Floreal
Ramírez espera de pie junto a la puerta del despacho. Juguetea nervioso con el
ala del chambergo. El abogado lo ignora hasta terminar con sus papeles. Después
se recuesta en el mullido respaldo, cruza las manos detrás de la nuca y mira
fijamente al malevo.
-Usted me
mandó llamar, Dotor…
-Aha. Me
fallaste en el primer trabajo que te encargué, pero te voy a dar otra oportunidad.
-Diga
nomás.
-Quiero que lo busques a
Correa. Pero no quiero que lo vuelvas a enfrentar, ¿me entendés? Lo buscás con
disimulo y cuando lo encuentres me avisas dónde se esconde. No te hagas ver. De
lo demás, me encargo yo.
-Pero…
-¡Ningún
pero! ¡Ah, y cambiate esa ropa de malevo, que te delata de lejos! Ahora vas a
ser un investigador, ¿nos entendemos?
-Como mande,
patrón…
Al
retirarse el malevo, el Doctor pone delante de sus ojos la palma de la mano izquierda,
donde siente latir la cicatriz cada vez que piensa en el taura que lo marcó.
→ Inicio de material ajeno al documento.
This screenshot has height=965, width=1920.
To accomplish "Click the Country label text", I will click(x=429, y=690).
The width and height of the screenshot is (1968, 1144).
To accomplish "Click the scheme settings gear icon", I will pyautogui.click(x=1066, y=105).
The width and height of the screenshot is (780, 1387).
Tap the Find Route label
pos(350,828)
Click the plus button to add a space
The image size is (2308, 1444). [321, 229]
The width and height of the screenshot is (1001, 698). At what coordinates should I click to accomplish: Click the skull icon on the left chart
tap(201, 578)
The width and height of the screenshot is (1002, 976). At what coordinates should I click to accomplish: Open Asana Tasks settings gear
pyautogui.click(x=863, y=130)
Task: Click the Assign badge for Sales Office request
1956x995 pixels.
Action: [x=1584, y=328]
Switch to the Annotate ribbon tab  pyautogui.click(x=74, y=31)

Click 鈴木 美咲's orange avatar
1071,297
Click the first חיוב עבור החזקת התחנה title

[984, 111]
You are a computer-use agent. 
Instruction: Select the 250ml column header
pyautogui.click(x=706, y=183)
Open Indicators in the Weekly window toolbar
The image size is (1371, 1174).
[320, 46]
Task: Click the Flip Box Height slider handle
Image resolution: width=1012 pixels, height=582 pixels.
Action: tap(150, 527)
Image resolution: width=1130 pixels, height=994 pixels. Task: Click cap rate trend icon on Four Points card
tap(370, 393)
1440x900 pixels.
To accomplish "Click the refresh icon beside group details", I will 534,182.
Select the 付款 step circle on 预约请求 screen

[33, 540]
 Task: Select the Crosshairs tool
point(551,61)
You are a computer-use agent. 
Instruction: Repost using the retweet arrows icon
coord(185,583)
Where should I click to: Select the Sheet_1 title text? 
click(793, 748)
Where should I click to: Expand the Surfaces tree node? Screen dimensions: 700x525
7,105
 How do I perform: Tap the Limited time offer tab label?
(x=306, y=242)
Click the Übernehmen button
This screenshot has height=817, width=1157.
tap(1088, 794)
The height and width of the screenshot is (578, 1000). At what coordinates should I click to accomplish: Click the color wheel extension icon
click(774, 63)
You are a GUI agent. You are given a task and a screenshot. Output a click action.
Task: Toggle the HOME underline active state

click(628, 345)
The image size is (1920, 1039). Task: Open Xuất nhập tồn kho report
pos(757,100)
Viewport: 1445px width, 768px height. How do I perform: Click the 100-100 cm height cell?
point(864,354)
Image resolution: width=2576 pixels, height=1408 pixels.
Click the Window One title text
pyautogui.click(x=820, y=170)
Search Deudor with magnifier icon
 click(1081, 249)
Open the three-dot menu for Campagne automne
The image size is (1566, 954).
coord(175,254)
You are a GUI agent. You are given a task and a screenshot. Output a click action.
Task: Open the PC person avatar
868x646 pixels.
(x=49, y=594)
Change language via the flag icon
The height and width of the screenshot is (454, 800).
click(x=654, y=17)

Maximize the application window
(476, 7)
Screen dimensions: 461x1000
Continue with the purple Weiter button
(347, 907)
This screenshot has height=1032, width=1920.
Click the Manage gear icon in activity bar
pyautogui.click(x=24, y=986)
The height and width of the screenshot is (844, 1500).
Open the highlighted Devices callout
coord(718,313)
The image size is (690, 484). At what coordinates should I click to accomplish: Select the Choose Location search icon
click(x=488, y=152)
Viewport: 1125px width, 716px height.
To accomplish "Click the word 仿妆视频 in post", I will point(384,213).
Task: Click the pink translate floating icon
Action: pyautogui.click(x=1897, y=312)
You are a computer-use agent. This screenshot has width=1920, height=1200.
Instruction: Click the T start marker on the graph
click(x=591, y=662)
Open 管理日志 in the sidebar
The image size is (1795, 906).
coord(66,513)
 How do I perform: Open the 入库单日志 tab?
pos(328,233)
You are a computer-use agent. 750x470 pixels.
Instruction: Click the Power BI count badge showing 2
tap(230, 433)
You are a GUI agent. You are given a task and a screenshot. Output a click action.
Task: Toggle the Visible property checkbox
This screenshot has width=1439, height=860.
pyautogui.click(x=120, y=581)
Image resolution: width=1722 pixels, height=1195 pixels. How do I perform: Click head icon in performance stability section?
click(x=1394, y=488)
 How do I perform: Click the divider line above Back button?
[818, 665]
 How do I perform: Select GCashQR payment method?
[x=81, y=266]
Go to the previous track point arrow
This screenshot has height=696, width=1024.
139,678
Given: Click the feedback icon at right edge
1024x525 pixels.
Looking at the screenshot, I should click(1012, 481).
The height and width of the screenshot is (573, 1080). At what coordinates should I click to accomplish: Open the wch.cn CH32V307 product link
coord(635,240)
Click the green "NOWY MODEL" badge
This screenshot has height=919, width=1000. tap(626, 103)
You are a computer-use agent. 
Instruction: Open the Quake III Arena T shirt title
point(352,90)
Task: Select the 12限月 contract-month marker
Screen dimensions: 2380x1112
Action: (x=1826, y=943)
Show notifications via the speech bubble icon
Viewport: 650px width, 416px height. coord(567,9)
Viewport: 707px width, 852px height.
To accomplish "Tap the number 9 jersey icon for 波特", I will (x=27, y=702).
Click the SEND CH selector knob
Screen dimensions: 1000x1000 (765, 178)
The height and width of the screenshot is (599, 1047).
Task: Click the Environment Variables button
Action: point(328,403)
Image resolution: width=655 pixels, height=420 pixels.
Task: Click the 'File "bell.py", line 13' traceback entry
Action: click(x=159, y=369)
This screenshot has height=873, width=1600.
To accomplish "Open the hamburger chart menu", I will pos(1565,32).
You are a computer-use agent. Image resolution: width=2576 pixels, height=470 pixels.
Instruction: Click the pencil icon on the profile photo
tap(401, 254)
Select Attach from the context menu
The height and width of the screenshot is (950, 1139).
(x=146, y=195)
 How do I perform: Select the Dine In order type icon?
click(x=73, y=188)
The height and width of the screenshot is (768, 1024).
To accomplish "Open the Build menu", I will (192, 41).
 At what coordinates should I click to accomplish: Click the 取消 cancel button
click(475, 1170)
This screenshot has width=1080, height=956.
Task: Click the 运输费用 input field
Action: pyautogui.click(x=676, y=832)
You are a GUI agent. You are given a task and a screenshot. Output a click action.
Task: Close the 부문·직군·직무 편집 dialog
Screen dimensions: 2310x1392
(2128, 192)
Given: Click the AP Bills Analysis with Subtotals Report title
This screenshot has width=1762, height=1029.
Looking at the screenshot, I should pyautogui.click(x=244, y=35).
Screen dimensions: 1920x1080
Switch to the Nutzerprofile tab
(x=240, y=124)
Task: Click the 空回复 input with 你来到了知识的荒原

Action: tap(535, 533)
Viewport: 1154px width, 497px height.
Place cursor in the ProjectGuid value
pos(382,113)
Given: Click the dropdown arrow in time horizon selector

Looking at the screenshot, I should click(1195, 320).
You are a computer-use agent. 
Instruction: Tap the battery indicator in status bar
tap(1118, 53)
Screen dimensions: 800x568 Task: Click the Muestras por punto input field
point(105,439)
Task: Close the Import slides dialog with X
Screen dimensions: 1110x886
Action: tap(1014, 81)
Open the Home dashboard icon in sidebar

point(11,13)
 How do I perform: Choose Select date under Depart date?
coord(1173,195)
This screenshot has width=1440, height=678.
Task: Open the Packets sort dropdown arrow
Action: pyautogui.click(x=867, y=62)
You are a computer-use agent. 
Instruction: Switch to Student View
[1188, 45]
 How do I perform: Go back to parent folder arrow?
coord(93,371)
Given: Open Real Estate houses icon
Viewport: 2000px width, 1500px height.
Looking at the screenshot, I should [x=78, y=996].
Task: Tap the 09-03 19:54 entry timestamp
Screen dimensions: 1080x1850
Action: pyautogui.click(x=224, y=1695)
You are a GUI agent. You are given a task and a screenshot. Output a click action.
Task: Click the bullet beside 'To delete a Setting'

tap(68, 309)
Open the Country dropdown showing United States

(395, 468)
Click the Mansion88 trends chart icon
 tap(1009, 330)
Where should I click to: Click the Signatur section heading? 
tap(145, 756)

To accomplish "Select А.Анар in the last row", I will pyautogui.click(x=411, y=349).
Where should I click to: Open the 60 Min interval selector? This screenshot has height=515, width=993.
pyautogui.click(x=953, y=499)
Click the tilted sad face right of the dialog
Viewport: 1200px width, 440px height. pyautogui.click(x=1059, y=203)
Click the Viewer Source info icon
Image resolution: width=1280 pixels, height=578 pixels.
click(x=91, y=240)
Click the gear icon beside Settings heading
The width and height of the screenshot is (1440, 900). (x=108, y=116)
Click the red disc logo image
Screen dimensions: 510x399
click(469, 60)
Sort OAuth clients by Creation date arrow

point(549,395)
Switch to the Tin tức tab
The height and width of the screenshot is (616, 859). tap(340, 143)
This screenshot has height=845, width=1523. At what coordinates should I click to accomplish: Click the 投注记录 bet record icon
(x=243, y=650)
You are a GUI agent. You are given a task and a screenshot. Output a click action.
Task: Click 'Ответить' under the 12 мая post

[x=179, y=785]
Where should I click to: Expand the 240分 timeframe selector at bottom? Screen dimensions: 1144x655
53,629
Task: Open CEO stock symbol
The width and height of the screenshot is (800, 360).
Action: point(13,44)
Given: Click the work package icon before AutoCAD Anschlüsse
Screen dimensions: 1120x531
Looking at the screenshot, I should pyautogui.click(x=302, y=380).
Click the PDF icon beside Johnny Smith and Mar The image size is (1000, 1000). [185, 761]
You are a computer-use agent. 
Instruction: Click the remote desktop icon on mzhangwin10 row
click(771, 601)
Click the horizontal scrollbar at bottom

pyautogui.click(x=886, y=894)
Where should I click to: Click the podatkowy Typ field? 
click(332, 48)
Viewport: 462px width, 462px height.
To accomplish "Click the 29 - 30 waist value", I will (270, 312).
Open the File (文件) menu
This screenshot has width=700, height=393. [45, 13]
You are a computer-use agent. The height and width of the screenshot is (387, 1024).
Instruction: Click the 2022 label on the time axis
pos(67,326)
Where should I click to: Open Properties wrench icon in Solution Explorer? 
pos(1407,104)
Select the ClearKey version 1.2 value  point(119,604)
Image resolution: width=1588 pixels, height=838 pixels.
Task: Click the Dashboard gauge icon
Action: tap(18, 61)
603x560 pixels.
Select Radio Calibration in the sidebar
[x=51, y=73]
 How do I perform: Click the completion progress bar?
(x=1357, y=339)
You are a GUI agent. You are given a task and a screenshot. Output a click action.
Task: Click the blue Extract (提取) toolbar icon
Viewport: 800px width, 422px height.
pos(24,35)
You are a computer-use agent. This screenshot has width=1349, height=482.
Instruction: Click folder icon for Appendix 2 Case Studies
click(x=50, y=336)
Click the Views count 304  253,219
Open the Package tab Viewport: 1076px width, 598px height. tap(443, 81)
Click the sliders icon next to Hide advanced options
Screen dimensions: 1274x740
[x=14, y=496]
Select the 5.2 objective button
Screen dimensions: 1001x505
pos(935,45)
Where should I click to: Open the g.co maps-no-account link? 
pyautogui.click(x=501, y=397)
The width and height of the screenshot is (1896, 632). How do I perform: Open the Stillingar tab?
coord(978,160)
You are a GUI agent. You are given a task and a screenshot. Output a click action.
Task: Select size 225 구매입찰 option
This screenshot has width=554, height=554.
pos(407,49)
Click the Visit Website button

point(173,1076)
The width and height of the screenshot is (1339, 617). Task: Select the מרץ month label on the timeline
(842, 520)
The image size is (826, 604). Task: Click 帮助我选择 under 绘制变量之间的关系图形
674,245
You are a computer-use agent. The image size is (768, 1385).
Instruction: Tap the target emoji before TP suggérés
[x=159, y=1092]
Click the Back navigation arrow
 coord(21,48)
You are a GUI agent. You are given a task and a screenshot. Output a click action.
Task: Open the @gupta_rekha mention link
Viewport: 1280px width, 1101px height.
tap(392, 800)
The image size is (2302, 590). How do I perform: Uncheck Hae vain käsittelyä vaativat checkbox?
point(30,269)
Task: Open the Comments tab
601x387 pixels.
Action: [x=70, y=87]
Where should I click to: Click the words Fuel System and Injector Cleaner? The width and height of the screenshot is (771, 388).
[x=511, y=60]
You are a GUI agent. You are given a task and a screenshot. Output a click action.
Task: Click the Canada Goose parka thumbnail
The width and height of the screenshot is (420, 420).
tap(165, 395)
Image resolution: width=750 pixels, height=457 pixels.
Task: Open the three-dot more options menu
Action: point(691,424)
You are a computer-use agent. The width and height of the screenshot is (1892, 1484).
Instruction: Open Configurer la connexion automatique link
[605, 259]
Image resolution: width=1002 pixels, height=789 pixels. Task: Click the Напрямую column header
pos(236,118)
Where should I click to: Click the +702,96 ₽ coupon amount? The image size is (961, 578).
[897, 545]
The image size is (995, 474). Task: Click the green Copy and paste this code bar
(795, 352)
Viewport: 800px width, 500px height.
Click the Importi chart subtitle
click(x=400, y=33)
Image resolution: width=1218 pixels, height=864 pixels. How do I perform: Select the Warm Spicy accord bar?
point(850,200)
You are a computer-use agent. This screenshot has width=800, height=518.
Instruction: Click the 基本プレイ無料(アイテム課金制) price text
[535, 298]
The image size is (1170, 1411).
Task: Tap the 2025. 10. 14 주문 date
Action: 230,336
Cierra y abre la mano tres veces, abre el cajón y empuña el revólver; lo sopesa,
estira el brazo apuntando a la puerta. No le tiembla el pulso pero le duele la
herida…
El tiempo
continuó con su devenir permanente. Floreal Ramírez se dedicó con ahínco a su
trabajo. Buscó a Correa una y otra vez por cuanto piringundín y aguantadero de
Barracas al Sur había. Después siguió su búsqueda por Barracas, Balvanera,
Pompeya, Mataderos, pero sin ningún resultado. Buscó también por Liniers y por
el Delta, pero ¡nada que hacer! A Correa se lo había tragado la tierra…
Sus noches
terminaron por ser largas horas de insomnio, haciendo de la ginebra su única
compañía. Recostado en la cama pasaba las horas bebiendo, fumando y mascullando
maldiciones sobre su mala suerte. Mientras el odio saturaba sus emociones, la
cicatriz en la frente se hinchaba, aumentando su desazón.
-¿Dónde carajo te metiste, Correa? ¡Te
la tengo jurada y el dotor no me va a parar cuando te encuentre!
Años
después viajó a Córdoba a ver si el mentado se había ido con alguno de los viejos
enemigos del patrón. También fue hasta Mendoza siguiendo una pista que resultó
falsa. Siempre con igual resultado: ¡nadie aportaba datos que valieran la pena!
Y los
tiempos fueron cambiando. Los viejos cuchilleros dejaron de ser de utilidad
para los políticos. Nuevos vientos comenzaron a soplar. Pero para el malevo
Ramírez las cosas comenzaron a mejorar. Su aire de matón, que el cambio de
vestuario no lograba disimular, ya no le era útil al patrón, pero aún así ¡y
vaya a saber uno porqué!, le consiguió un nuevo trabajo. Ahora es guardaespaldas
y chofer de un peso pesado del gremialismo. Buena plata y poco que hacer.
Extraña su vieja vida y le cuesta acostumbrarse al revólver en la sobaquera,
pero la mano viene buena y hay que aprovecharla.
Las horas transcurren lentas mientras espera
que su jefe termine con la reunión; monótonas, aburridas. No se puede entablar
relaciones con otros guardaespaldas, por razones de seguridad, según le
dijeron. “Y sí, el fulano conoce a sus enemigos ¡pero yo no!” masculla mirando
la llegada de otro personaje con dos robustos escoltas. Busca debajo del
asiento la petaca de ginebra, le da un beso, la vuelve a guardar. Saca de un
bolsillo del saco un trozo de cáscara de naranja y le da un mordisco para
neutralizar el olor de la ginebra que tiene prohibida beber. “¡Ja… si el trompa
supiera!” piensa con una sonrisa.
Mira con descaro el paso de una mujer.
“¡Cómo cambiaron las minas!” y piensa “¿Por qué no pude nunca aquerenciarme con
una percanta? ¿Será que soy maula pa’l amor? No sé lo que es la ternura; mi
vieja se murió cuando yo era purrete y el viejo, borracho y timbero, nunca me
dio bola. Por eso gané la calle en cuanto pude y a los golpes me hice malevo.
¿Y qué tengo ahora? Un laburo bastante piola, una pieza de pensión… ¡y éste
odio que me come las tripas!” Y vuelve a tocar la cicatriz de su frente.